1. Editable Memory Graphs (EMGs)

EMGs offer a hierarchical and graph-based approach to manage user memories:

  • Memory Type Layer (MTL) and Memory Subclass Layer (MSL): These hierarchical components categorize and partition memories into predefined types and subclasses, respectively, facilitating efficient memory management and retrieval.
  • Memory Graph Layer (MGL): Constructed using entity recognition and relationship extraction techniques, this layer forms the graph structure representing the complex interrelations between different memories.

2. Retrieval-Augmented Generation (RAG)

RAG techniques are employed to retrieve relevant memories and generate user-specific responses. The authors introduce a novel RL-based selection mechanism to enhance the retrieval process by framing it as a Markov Decision Process (MDP). This includes:

  • States: The state representation involves capturing similarities between question entities, relations, and candidate memories.
  • Actions: Decisions on whether to include a memory in the context for LLM-based response generation.
  • Rewards: Feedback is based on the quality of the generated response compared to a ground truth benchmark.

3. Reinforcement Learning Optimization

The RL agent is trained through a two-stage process involving supervised fine-tuning and policy gradients. This method aims to optimize the selection policy for the MDP, thereby enhancing the system's capacity to retrieve and utilize relevant memories effectively.

Experimental Validation

The proposed EMG-RAG system is evaluated through extensive experimentation using a real-world business dataset derived from AI assistant interactions and app screenshots. The paper presents strong numerical results demonstrating the system's effectiveness across three downstream applications: question answering, autofill forms, and user services. Notable findings include:

  • Question Answering: EMG-RAG significantly outperforms baseline RAG approaches, achieving improvements of up to 5.3%, 8.3%, 3.9%, and 18.4% in R-1, R-2, R-L, and BLEU scores, respectively.
  • Autofill Forms: The system improves EM accuracy by 2.2% over the best existing approach.
  • User Services: In reminder and travel-related tasks, EMG-RAG shows enhancements of 2.9% and 5.5% in EM accuracy.
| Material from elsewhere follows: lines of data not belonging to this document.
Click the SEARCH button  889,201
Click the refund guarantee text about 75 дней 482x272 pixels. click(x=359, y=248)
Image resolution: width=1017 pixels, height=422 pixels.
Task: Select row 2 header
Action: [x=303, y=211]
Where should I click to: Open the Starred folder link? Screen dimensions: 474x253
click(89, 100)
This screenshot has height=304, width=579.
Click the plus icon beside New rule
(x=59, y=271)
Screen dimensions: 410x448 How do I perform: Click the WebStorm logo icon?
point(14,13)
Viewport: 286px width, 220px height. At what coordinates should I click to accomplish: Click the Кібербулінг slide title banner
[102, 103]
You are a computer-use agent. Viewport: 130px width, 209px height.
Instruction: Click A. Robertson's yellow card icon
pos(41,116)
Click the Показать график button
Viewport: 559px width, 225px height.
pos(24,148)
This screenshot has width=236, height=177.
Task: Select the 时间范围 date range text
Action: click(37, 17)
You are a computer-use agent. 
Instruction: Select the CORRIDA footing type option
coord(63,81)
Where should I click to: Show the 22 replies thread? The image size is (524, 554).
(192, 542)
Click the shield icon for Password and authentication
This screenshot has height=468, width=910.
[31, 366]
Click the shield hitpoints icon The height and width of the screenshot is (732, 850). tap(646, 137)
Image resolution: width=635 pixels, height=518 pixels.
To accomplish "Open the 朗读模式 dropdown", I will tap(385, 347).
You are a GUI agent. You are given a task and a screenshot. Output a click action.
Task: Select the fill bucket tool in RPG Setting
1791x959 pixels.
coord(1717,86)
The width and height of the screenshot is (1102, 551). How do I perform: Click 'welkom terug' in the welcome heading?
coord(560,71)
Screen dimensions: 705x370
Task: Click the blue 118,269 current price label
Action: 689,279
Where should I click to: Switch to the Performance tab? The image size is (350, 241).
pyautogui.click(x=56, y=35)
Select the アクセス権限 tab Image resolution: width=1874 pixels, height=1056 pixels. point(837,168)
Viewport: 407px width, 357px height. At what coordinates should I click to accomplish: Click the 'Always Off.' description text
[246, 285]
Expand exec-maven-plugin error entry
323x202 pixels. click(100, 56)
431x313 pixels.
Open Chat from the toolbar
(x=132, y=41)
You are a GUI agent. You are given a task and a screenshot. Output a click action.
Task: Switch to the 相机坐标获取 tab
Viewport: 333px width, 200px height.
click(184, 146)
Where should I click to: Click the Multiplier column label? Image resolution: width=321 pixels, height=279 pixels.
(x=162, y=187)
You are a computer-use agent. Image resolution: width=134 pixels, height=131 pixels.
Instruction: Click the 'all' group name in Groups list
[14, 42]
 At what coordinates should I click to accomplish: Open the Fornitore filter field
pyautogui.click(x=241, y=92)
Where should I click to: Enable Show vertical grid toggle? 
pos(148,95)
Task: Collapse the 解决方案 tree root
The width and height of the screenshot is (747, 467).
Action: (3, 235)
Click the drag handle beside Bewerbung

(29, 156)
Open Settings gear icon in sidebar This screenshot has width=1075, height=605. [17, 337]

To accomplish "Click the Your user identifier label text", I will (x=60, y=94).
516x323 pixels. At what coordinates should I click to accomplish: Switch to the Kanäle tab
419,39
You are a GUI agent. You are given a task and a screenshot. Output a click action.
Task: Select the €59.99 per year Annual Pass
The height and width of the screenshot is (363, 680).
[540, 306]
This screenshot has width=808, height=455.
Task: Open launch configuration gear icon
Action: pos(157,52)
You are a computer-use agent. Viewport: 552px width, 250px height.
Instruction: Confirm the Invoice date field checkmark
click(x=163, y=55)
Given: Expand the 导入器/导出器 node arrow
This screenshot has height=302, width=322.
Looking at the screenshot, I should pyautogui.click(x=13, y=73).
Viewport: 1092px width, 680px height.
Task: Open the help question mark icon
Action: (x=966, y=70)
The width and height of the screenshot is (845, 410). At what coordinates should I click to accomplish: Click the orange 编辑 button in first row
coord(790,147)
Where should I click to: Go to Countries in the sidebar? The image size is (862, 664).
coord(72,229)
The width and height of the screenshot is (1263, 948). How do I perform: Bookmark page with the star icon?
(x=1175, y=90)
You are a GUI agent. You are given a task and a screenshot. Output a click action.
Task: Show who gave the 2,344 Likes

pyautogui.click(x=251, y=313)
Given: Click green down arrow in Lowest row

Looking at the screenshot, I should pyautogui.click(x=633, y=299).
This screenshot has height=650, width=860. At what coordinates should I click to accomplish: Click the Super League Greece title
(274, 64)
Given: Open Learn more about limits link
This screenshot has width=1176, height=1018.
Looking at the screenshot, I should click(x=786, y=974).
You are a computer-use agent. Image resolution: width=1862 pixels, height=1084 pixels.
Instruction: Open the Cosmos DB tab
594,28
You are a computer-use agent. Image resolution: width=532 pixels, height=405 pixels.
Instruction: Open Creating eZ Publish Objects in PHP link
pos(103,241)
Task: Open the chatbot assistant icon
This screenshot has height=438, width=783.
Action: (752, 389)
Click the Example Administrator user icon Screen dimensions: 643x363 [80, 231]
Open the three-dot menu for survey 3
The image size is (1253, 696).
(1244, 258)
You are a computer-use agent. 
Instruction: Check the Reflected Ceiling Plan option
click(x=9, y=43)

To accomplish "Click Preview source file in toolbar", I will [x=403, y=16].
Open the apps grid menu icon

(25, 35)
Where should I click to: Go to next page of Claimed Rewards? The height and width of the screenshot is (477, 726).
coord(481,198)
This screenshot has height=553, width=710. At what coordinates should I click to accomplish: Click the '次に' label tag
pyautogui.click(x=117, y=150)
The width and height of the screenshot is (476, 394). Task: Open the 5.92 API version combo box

Implications and Future Directions

The theoretical and practical implications of this research are expansive. The introduction of EMGs coupled with RAG and RL provides a robust framework for developing personalized AI assistants capable of dynamic memory management and complex reasoning. These advancements hold potential for a wide array of applications in user-specific service domains.

Future work could explore further optimizations in training efficiency, possibly integrating federated learning approaches to enhance privacy while managing larger user bases. Additionally, the development of more sophisticated memory graphs incorporating multimodal data could extend the applicability of EMG-RAG to new domains such as healthcare and personalized education.

Conclusion

"Crafting Personalized Agents through Retrieval-Augmented Generation on Editable Memory Graphs" presents a comprehensive and innovative solution to managing and utilizing personal memories for AI-driven applications. Through a well-structured combination of hierarchical memory graphs, RAG, and RL optimization, the authors offer a significant contribution to the field, validated by strong experimental results. This research not only enhances practical applications but also provides a solid foundation for future advancements in personalized AI agents.